The proposal was set out at a meeting between Michel Barnier, the chief European Commission negotiator for Brexit and officials from the 27 member states.

An EU diplomat familiar with the discussions, told The Telegraph: "The European Commission legal service was of the view that a political declaration on the rights of EU citizens in the UK would not be enough and that EU law must be available to EU citizens after Brexit, under the jurisdiction of the ECJ."

The newspaper said that the meeting "discussed at considerable length how the rights of the estimated three million EU citizens living in the UK should be protected after Brexit."

There are concerns that while UK citizens living in Europe after Brexit will be entitled to rights under the EU law to third-country nationals, these may not be reciprocated by the UK.

In the meeting, a number of EU member states did question whether it was "realistic" to expect the UK to accept ECJ jurisdiction for member citizens living in the UK. The European Commission however had insisted that it was "paramount to protect EU law and the court's jurisdiction," The Telegraph said.

Two activists with the EU flag and Union Jack painted on their faces kiss each other in front of Brandenburg Gate in Berlin, Germany, June 19, 2016. Reuters

A leading EU law expert from the University of Essex, Professor Stephen Peers said given that Prime Minister Theresa May has already ruled out ECJ jurisdiction for the UK after it comes out of the EU, the EU's proposal was a "non-starter."

"It's inconsistent with the EU's usual approach to international treaties, since the EU rarely insists that non-EU countries sign up to ECJ jurisdiction. In particular, the EU didn't insist that Norway or Switzerland signed up to the ECJ, when those countries agreed on the free movement of people with the EU."

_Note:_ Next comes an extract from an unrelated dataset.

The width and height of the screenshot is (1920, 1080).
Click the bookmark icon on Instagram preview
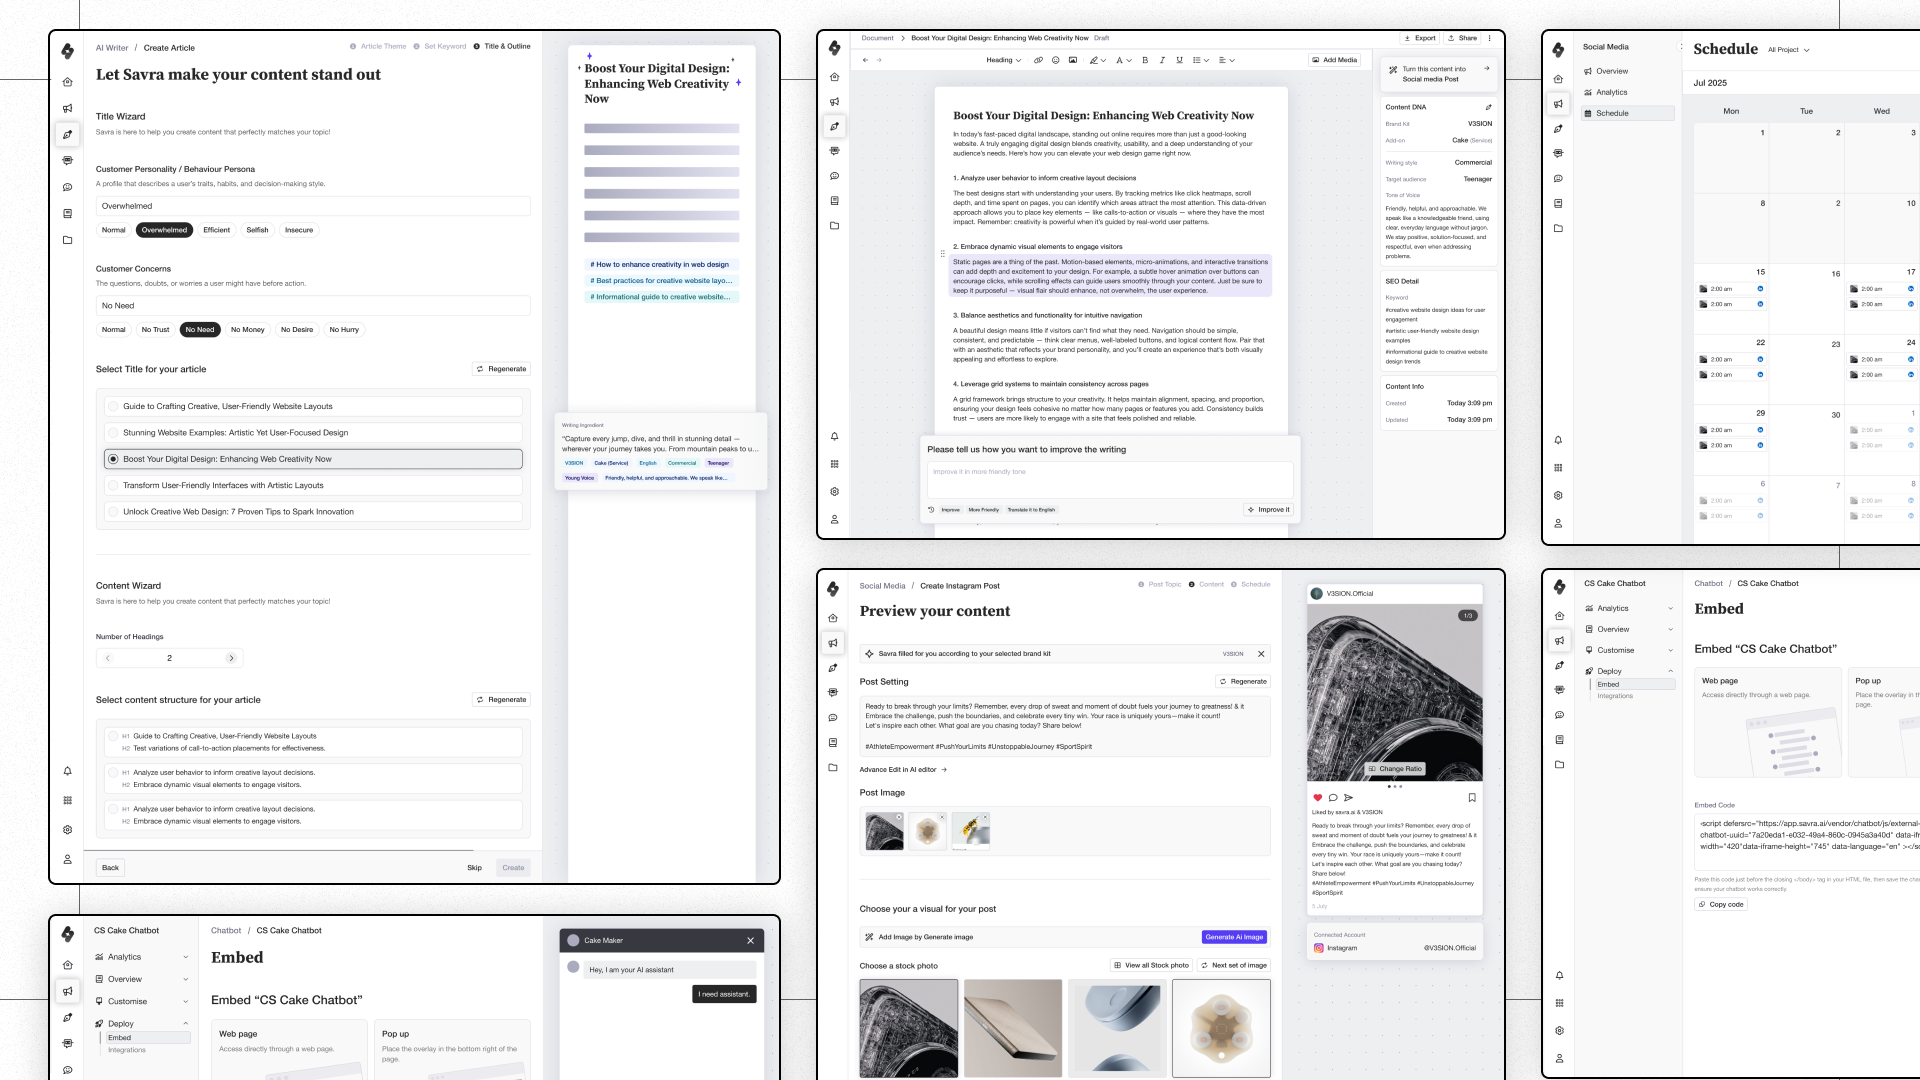[x=1472, y=797]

He continued: "Rather, disputes arising from EU treaties with non-EU countries go to negotiation or arbitration between the parties. Barnier should instead focus on getting a simple deal ensuring that both sides guarantee the acquired rights of each others' citizens, including all rights deriving from social security law."

The Three Million group, a pressure group comprising EU nationals living in the UK are not only seeking a guarantee from the UK government that they can remain in the country post Brexit but they are also asking for permanent residence status before Article 50 is triggered.